Da oggi siamo in debito con la madre terra. Si chiama Earth Overshoot Day ed è il puntuale rapporto di metà agosto stilato da Global Footprint Network, il centro di ricerca che studia l’evolversi dell’impronta ecologica dell’umanità. L’aspetto più efficace riguarda proprio l’immagine di un’umanità che ogni anno dopo otto mesi ha consumato tutto quello che il pianeta poteva dare e che da quel giorno in poi vive al di sopra delle proprie possibilità ecologiche causando danni a breve termine per se stessa – si considerino solo i cambiamenti climatici, e mai come quest’estate ne sappiamo qualcosa – ma soprattutto ponendo le basi per una vera e propria catastrofe che però si abbatterà sulle prossime generazioni.

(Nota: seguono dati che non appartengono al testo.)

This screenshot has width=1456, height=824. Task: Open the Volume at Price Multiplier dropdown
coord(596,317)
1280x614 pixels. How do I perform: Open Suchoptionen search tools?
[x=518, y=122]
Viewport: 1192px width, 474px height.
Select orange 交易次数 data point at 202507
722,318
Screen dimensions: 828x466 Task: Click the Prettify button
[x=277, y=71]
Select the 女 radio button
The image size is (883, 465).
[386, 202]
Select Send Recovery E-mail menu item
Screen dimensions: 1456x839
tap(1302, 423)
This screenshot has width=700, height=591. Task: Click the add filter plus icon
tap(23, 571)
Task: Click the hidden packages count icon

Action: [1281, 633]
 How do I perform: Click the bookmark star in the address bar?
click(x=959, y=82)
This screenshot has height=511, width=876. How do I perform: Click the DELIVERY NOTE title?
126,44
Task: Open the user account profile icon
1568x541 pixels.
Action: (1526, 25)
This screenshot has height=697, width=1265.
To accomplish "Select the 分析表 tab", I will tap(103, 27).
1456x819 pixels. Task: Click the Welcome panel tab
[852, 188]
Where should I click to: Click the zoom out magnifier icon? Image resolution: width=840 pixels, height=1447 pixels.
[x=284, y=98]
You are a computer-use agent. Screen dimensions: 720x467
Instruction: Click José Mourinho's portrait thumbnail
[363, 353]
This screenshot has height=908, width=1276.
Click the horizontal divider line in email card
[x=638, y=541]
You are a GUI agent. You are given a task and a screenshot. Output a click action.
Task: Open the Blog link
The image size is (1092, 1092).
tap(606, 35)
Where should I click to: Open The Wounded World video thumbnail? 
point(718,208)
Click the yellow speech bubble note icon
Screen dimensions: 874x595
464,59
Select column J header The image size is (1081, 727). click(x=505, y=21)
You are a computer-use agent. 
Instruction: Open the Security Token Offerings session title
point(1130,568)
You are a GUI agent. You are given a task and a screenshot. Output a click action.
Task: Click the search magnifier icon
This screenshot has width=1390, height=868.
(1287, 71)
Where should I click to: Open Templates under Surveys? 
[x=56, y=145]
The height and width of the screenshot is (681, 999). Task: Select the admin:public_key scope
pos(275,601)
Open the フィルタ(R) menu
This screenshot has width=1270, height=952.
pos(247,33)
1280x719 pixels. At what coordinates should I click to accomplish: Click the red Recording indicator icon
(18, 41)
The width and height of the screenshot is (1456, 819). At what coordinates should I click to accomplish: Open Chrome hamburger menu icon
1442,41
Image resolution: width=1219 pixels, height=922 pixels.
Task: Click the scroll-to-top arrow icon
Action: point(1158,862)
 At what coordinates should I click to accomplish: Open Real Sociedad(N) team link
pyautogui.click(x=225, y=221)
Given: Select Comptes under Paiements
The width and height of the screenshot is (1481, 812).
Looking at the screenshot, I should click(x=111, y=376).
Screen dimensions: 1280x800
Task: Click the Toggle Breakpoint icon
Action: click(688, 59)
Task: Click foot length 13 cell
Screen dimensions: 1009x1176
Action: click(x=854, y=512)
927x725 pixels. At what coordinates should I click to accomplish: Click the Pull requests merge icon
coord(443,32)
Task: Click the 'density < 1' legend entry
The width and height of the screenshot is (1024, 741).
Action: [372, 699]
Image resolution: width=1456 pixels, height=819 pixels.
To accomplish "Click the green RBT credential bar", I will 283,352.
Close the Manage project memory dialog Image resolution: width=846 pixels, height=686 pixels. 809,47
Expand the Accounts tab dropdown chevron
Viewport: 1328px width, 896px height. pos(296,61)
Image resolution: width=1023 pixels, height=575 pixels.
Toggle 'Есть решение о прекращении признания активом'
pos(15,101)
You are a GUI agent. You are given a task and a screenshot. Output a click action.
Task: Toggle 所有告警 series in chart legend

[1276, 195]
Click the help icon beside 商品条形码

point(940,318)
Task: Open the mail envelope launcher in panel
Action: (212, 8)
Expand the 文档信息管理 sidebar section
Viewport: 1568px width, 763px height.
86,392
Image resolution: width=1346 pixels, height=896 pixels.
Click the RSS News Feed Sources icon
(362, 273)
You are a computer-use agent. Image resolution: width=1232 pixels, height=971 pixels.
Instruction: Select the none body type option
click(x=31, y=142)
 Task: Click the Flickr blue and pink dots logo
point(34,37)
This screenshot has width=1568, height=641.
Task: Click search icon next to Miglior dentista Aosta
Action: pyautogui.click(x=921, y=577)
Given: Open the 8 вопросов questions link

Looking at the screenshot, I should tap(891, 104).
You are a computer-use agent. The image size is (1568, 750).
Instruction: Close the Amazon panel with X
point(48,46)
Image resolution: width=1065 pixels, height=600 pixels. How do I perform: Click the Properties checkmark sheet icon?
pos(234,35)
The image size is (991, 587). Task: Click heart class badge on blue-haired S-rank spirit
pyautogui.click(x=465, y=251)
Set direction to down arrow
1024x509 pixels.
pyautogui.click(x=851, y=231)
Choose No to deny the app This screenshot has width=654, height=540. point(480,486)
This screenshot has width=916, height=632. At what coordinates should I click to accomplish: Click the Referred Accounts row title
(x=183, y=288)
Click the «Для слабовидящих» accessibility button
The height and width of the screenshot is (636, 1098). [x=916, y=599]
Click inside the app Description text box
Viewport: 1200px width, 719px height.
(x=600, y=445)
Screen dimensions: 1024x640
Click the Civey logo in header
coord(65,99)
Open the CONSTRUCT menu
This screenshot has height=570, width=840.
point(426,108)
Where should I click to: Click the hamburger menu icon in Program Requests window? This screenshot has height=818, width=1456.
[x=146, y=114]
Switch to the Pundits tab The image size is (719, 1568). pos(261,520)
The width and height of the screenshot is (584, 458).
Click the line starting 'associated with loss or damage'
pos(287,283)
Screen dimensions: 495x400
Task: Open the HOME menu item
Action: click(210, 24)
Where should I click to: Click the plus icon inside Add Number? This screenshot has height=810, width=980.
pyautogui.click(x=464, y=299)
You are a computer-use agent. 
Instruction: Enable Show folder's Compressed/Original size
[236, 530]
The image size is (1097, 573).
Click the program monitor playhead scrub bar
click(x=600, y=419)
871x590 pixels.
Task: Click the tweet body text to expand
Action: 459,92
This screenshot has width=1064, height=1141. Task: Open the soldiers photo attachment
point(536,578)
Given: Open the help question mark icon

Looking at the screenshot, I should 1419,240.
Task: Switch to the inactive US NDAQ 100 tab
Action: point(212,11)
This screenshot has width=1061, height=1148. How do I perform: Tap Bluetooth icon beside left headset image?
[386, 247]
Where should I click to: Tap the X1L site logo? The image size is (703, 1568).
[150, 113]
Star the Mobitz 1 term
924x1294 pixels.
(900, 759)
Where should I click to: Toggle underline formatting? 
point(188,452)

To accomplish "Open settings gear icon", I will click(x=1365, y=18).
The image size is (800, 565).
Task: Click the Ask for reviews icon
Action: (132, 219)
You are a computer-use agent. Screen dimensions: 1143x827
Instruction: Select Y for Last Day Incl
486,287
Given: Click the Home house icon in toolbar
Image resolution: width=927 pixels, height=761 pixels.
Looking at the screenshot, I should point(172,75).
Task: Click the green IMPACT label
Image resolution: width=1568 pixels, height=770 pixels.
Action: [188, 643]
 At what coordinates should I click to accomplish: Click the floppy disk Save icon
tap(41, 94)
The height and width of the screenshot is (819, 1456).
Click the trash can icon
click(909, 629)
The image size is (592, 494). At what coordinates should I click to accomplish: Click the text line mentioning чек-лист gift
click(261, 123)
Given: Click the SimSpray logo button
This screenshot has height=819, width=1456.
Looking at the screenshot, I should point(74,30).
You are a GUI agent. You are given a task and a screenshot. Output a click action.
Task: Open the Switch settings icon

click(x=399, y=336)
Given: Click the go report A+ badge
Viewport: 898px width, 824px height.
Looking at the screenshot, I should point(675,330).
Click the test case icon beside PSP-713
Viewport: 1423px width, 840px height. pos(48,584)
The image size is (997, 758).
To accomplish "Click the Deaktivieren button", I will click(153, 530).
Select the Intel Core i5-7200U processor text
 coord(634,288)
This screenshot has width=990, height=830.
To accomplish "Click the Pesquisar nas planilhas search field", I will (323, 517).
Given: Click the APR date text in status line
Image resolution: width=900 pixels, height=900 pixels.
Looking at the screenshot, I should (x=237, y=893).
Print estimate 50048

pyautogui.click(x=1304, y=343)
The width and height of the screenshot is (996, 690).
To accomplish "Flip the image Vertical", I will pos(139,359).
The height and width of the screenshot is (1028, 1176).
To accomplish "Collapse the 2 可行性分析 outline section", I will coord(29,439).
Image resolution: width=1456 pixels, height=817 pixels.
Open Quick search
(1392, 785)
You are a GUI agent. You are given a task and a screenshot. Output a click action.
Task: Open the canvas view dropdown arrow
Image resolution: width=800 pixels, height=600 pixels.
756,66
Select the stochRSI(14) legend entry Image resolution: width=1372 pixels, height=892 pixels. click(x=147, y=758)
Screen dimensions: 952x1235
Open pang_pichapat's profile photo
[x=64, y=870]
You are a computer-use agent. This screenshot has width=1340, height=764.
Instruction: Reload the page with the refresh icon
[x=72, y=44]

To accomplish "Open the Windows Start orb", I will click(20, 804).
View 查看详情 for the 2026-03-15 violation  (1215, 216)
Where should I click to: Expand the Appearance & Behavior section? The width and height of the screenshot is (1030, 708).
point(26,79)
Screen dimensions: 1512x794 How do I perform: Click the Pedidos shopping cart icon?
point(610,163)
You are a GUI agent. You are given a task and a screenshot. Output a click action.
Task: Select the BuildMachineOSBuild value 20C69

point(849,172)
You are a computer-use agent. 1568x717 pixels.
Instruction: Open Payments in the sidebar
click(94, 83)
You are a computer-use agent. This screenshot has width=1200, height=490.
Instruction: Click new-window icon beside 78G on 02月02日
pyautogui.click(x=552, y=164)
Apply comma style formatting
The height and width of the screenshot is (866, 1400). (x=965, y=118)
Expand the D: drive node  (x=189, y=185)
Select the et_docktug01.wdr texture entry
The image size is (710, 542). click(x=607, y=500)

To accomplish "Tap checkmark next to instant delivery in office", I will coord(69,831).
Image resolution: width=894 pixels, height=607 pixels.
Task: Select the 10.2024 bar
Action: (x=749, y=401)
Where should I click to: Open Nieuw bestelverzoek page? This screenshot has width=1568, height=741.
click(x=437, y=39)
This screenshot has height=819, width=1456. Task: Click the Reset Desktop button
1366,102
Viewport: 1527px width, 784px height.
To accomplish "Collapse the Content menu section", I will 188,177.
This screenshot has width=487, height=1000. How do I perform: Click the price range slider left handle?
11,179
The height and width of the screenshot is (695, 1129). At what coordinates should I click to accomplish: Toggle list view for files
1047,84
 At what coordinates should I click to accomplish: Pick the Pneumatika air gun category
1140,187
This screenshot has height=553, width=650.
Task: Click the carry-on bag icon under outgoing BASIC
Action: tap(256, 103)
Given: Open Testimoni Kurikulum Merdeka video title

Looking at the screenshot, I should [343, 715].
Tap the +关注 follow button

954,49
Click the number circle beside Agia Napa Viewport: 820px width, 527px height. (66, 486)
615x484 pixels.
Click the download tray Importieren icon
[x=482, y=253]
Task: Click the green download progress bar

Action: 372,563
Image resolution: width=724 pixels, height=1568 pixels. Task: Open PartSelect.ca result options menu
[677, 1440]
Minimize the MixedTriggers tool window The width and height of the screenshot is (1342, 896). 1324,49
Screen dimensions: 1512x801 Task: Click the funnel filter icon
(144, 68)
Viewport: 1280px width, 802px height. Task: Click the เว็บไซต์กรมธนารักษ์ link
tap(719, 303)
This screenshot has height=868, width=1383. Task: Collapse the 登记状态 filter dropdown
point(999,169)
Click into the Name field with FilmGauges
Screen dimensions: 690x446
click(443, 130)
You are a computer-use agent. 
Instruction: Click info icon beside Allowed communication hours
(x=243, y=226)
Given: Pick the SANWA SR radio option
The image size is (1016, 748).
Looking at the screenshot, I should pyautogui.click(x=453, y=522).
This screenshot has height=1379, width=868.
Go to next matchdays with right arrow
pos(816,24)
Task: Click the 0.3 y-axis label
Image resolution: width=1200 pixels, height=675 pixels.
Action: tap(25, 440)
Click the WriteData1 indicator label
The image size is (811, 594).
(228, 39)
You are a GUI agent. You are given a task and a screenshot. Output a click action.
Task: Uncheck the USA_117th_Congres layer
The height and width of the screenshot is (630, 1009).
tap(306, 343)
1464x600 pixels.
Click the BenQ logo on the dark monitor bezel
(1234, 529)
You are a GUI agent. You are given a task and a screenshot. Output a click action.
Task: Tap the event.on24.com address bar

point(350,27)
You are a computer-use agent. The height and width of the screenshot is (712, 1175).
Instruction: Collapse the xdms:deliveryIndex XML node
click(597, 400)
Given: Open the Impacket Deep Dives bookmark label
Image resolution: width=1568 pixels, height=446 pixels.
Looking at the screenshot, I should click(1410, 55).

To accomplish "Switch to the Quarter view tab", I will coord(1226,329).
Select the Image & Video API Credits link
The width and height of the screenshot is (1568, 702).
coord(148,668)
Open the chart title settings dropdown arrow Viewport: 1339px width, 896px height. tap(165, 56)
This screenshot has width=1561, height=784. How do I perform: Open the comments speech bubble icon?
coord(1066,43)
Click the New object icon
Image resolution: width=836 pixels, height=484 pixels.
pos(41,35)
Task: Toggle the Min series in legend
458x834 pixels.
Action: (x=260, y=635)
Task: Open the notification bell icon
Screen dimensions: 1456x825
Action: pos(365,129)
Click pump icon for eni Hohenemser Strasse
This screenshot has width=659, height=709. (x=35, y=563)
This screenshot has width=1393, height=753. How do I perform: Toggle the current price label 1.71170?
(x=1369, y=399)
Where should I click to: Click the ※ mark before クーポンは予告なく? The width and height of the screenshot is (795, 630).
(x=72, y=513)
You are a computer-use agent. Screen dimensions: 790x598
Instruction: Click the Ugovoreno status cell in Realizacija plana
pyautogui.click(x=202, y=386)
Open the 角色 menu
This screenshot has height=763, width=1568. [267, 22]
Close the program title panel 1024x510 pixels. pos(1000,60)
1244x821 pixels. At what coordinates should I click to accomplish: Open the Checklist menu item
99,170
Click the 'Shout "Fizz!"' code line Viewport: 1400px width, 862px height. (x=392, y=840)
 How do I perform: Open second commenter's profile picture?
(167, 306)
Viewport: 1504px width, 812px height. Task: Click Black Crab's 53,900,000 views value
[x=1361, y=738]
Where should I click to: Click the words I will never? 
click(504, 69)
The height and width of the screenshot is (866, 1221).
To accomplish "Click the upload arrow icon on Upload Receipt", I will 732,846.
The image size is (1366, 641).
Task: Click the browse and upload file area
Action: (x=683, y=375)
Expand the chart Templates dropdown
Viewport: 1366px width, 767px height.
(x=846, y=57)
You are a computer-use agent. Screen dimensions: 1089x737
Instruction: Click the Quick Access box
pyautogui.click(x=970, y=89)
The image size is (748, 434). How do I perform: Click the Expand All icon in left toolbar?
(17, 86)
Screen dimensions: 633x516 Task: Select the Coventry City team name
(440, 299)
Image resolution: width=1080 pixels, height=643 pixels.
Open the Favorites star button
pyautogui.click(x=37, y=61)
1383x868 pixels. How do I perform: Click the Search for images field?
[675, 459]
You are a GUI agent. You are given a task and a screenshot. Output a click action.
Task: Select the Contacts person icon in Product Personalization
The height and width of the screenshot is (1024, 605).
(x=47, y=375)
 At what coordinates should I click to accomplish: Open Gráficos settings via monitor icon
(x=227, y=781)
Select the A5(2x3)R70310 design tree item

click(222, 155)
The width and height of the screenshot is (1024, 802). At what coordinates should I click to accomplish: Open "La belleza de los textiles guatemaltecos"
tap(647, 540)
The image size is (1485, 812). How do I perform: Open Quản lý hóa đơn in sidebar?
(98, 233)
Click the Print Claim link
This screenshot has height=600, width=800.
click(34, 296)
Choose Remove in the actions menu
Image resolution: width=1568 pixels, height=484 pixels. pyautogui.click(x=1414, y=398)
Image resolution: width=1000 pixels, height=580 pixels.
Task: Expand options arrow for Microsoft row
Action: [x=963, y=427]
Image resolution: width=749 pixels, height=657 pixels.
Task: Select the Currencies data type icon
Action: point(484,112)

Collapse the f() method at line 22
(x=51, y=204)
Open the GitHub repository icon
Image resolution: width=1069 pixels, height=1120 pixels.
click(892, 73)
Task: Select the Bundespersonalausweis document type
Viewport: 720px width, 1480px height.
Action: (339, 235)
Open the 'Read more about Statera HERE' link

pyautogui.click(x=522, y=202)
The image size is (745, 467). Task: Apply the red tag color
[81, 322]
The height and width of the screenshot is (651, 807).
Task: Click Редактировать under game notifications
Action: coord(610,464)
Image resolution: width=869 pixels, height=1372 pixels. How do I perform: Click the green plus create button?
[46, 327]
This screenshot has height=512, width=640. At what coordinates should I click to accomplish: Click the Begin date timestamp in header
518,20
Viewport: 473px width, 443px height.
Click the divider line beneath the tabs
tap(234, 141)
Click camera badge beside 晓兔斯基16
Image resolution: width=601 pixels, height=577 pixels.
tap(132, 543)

In pratica dal 20 agosto in poi anche quest’anno stiamo sottraendo beni e servizi al futuro perchè la terra non è in grado di rigenerare piante, aria, suolo fertile a questi ritmi di sfruttamento, né tanto meno di smaltire rifiuti ed emissioni nell’atmosfera di Co2. Il continuo richiamo a nuove politiche ambientali non si traduce nei fatti in un vero cambiamento di sviluppo. Basti pensare alle enormi difficoltà che ogni volta inceppano e rallentano le trattative per l’implementamento dei vari trattati internazionali sul tema, a partire dal protocollo di Kyoto. Casomai è aumentato il livello di consapevolezza e le pratiche di singoli individui. E con il passare dei decenni va sempre peggio. Fino al 1961 l’umanità consumava tre quarti delle risorse disponibili, dal cibo al legname, dall’acqua alle ricchezze del mare. Dagli anni Settanta si è registrato una pressione sempre più costante sull’ecosistema globale. Adesso ci vorrebbe una terra e mezza per fare fronte al fabbisogno di risorse rinnovabili necessarie e prima della metà del secolo ci vorrebbe l’equivalenti di tre pianeti.
L’85% della popolazione mondiale vive in paesi che chiedono ai loro territori più di quanto essi possano dare. L’Italia non fa eccezione: noi usiamo quattro volte di più della risorse disponibili del nostro paese. Peggio di noi fanno il Giappone (7 volte di più) e gli Emirati Arabi (12 volte di più). Come è noto, se tutti i 7 miliardi di cittadini del mondo si avvicinassero ai consumi dei soli Stati uniti l’estinzione della nostra specie sarebbe certa. “Il problema del superamento della capacità rigenerativa del pianeta sta diventando la sfida del ventunesimo secolo – ha concluso Mathis Wakernagel, presidente del Global Footprint Network – è un problema sia economico che ecologico”.

E questo è il punto. Perché lanciare l’ennesimo allarme certo non basta più. Si tratta di cambiare profondamento il mondo per salvarlo dal disastro e il più presto possibile. Dunque che fare? Lo abbiamo chiesto a Piero Sardo, presidente della fondazione Slow Food per la biodiversità. “Questi rapporti escono puntalmente, ma ho qualche dubbio sulla loro efficacia. Spesso fanno sensazione per un giorno e poi cadono nel vuoto lasciando un senso di ineluttabile rassegnazione. L’ambientalismo è di due tipi. Utilitaristisco: non danneggiare se stessi, per esempio non buttare qualcosa in mare se non me lo voglio ritrovare sulla spiaggia. E poi empatico: bisogna essere solidali con le generazioni future, e questo è molto più difficile da riuscire a inculcare. Per quanto riguarde le soluzioni, c’è quella individualista, ma non basta senza quella politica”. E quella politica è una vera rivoluzione. “Ribaltare la logica dello sviluppo e dei consumi come unica ricetta per le crisi. Qui si tratta di produrre, consumare, inquinare meno e redistribuire di più. Ma anche di sapere usare meglio non solo lo spazio che ci offre la terra ma anche il tempo, per stare con gli altri, per leggere un libro al posto di fare shopping, perché un cambiamento sociale e culturale produce un cambiamento politico ed ecologico”.